What happened next happened very quickly. As the circle of dough left his hand, it was suddenly free of anything external pulling and pushing on it. It’s helpful to think about a single point on the edge. It’s traveling around in a circle, but only because the rest of the dough is stuck to it, pulling it inward. That inward pull is always necessary for something to rotate. In the case of the cyclist, the track is constantly pushing the bike from the outside, so that the cyclist must curve inward toward the center instead of continuing on a straight line. For the pizza dough, it’s a pull from the middle that makes the edge of the dough curve around toward the center. Either way, there has to be a force directed toward the middle of the spin. But dough is soft and elastic. If you pull on it, it stretches. The middle of the dough is pulling the edge inward, but that means there’s a pulling force across the dough. And so the dough has to stretch. When any solid object spins, the spinning generates forces inside it that you can’t see. The internal pull that’s keeping the pizza together is also stretching the dough, and the edge is getting farther and farther from the center. The brilliance of this for a pizza chef is that the internal pull is smooth and symmetrical. All of the pizza is spinning, so all of it stretches out away from the center.
You can feel these internal pulling forces yourself sometimes. If you hold a bag containing a reasonably heavy object out horizontally, and spin yourself around, you’ll feel a pull trying to stretch your arm. This is the inward pull that’s keeping the bag spinning in a circle. Fortunately for you, your arm is much less stretchy than pizza dough, so it stays the same length. But the longer your arm and the faster you spin, the more of a pull you’ll feel.
So as the pizza dough was spinning in the air, the same pull that was keeping the edge moving around in a circle was gradually stretching the dough outward. I reckon the dough was in the air for less than a second, but it was a very thick pancake when it went up, and a beautiful thin smooth circle when it came down. The chef kept it spinning and sent it up again, but this time the internal pulling forces were so strong that the dough tore itself apart in the middle, and what came down was sad and raggedy. The chef grinned sheepishly. “That’s why we don’t normally do it,” he said. “The dough that makes the best pizza is too soft to spin, so we have to stretch it by hand on the board.” ? It turns out that the dough used in the acrobatic competitions is made using a special recipe so that it’s stretchy and strong, but doesn’t necessarily produce the cooked pizza with the best texture. Right at the edge of a pizza, the internal pulling force could be five to ten times as strong as gravity, which is why the pizza base stretches much more quickly when you spin it than it does if you just hold it up and let it droop under its own weight.

> RECORDS:
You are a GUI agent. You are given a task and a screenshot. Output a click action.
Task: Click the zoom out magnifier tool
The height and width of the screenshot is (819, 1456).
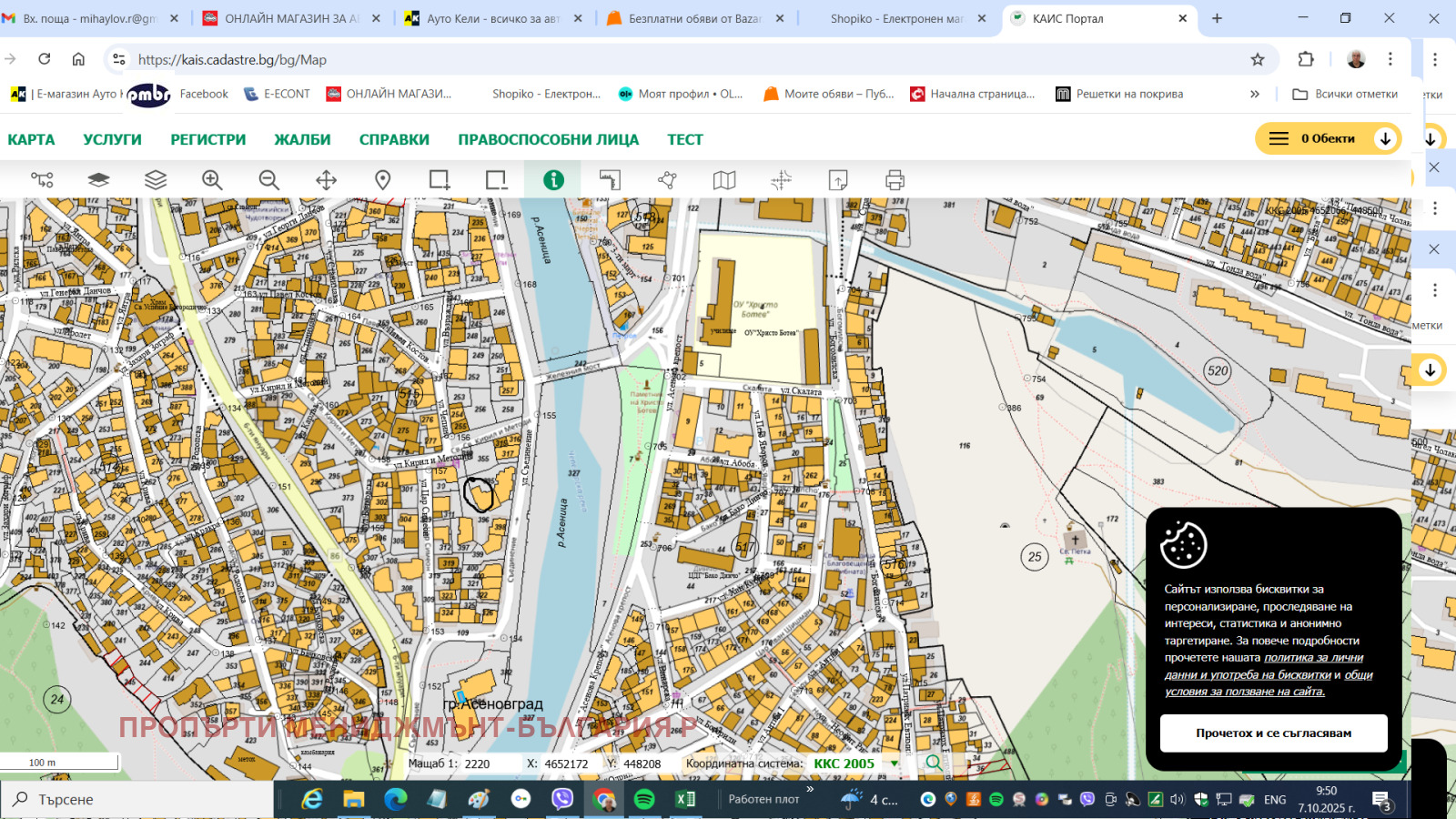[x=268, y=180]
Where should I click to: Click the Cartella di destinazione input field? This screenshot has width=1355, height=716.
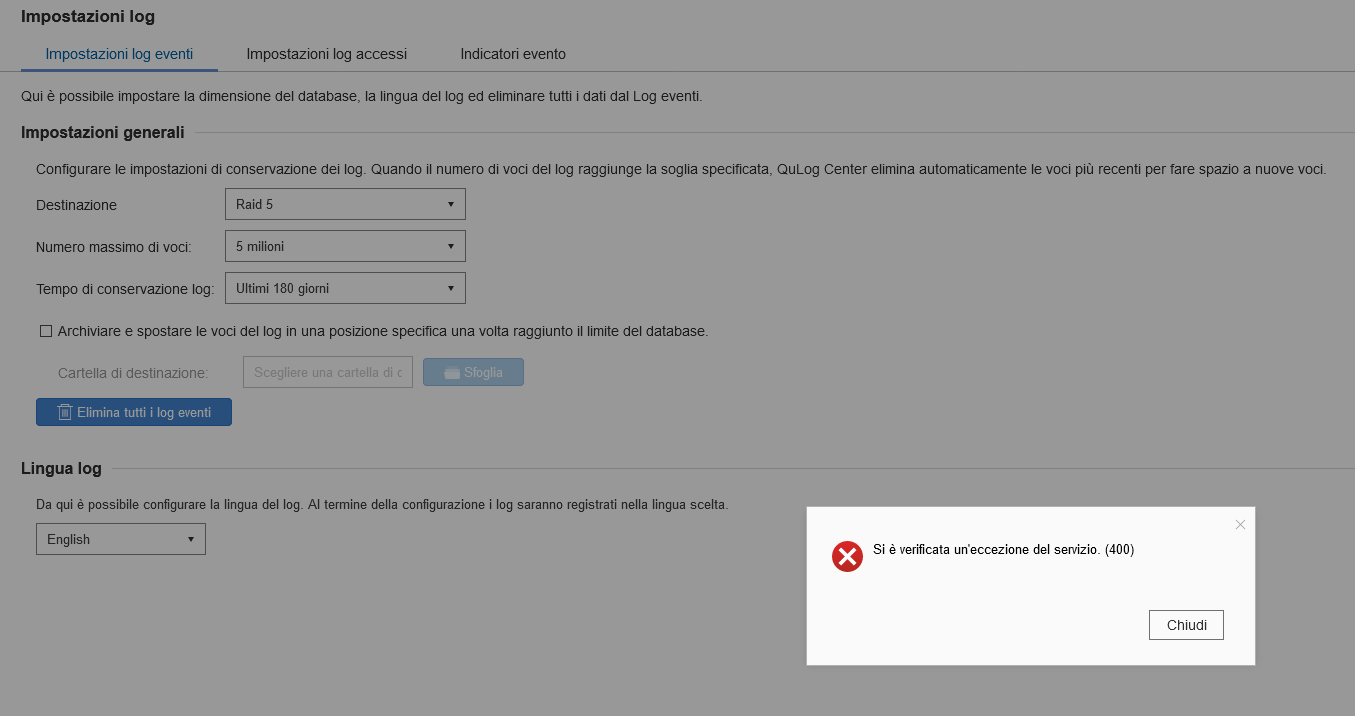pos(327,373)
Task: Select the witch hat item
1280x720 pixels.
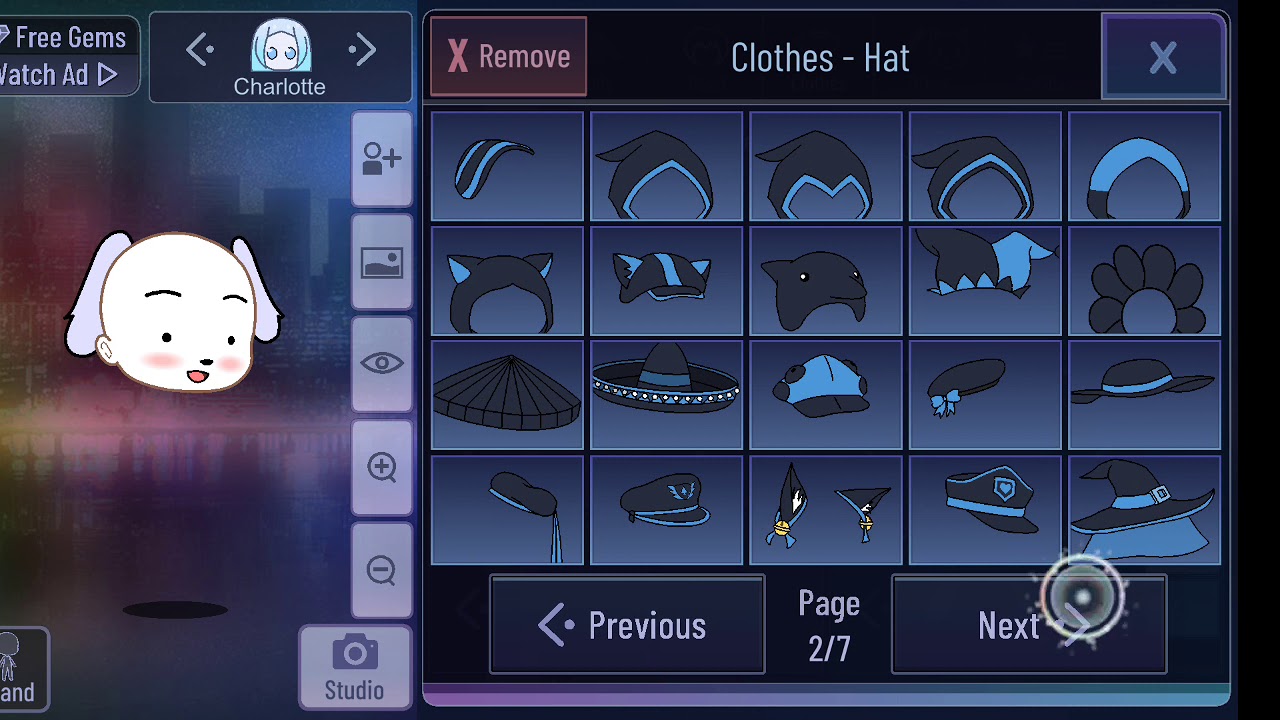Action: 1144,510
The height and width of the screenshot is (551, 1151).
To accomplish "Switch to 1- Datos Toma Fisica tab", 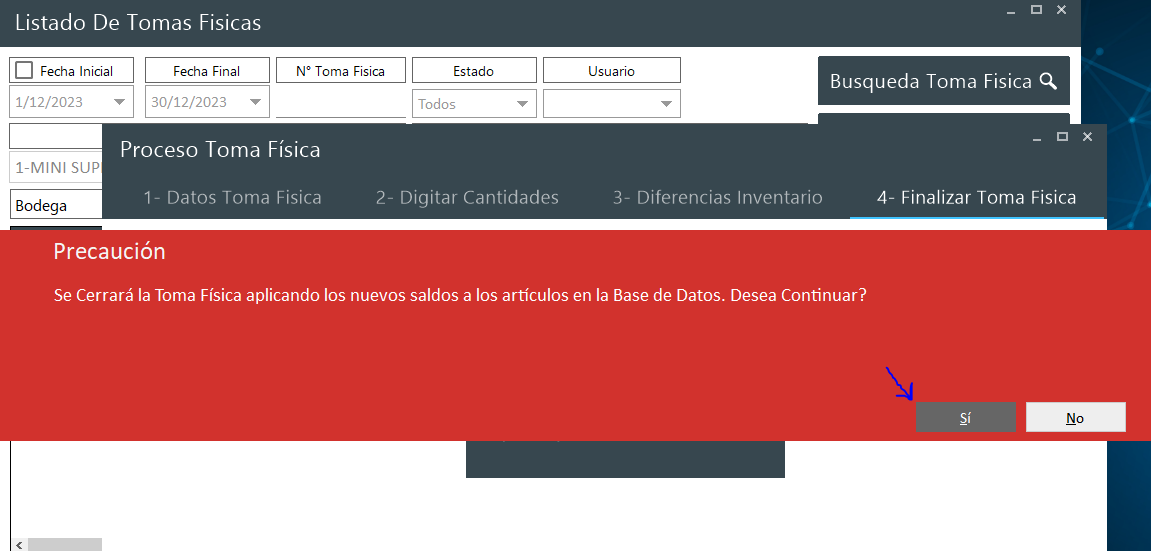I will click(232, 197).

---

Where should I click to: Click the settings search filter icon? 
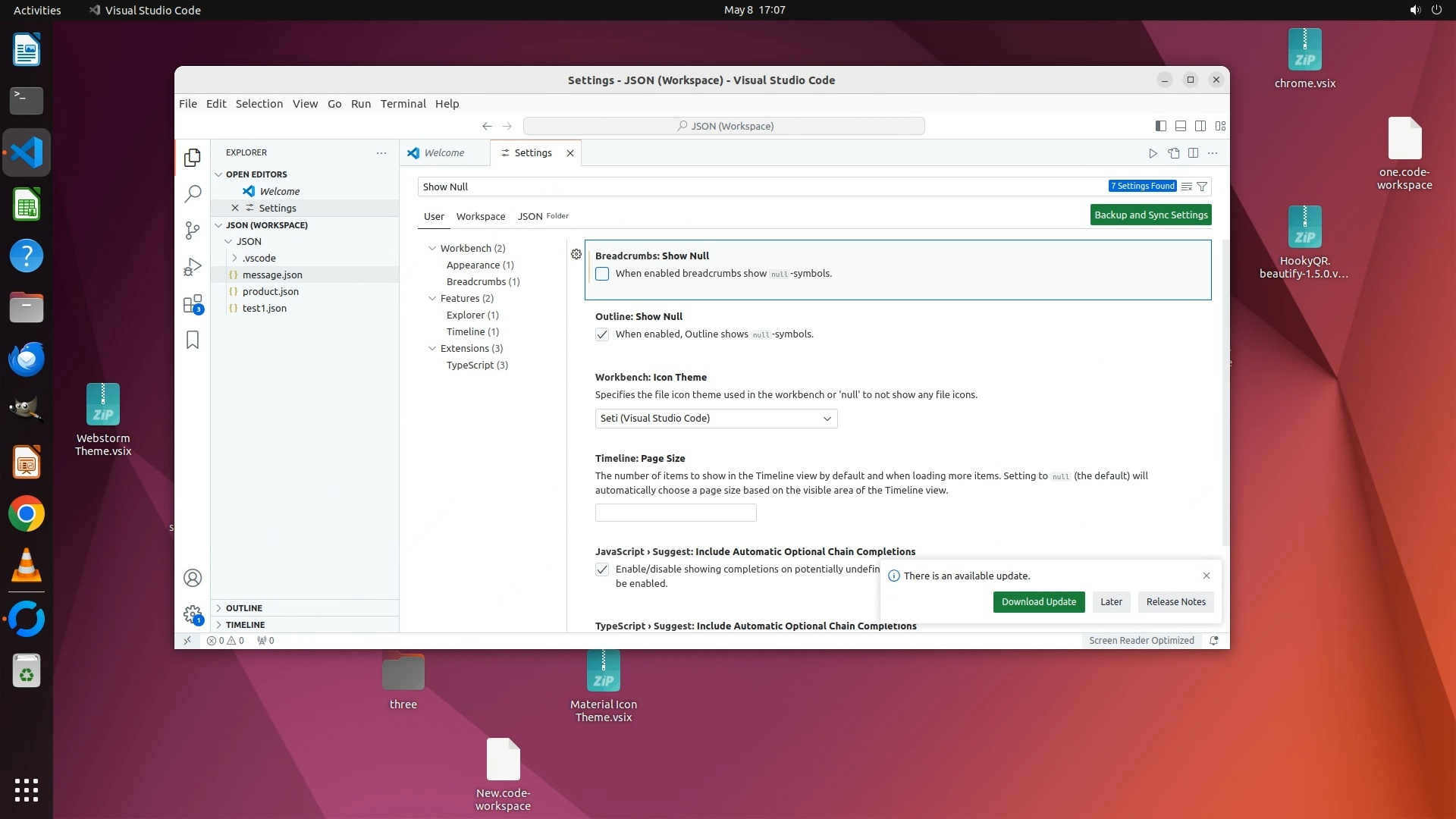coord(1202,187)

* * *

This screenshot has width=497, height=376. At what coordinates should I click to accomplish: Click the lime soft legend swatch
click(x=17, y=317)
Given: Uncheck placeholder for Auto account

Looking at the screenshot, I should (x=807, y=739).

> STATED TASK: Reproduce the pizza-dough passage word for word, between "You can feel" and "pull you’ll feel.", inclusive. The items come from a source separate from the pizza-dough passage.

> WRITTEN RESPONSE:
You can feel these internal pulling forces yourself sometimes. If you hold a bag containing a reasonably heavy object out horizontally, and spin yourself around, you’ll feel a pull trying to stretch your arm. This is the inward pull that’s keeping the bag spinning in a circle. Fortunately for you, your arm is much less stretchy than pizza dough, so it stays the same length. But the longer your arm and the faster you spin, the more of a pull you’ll feel.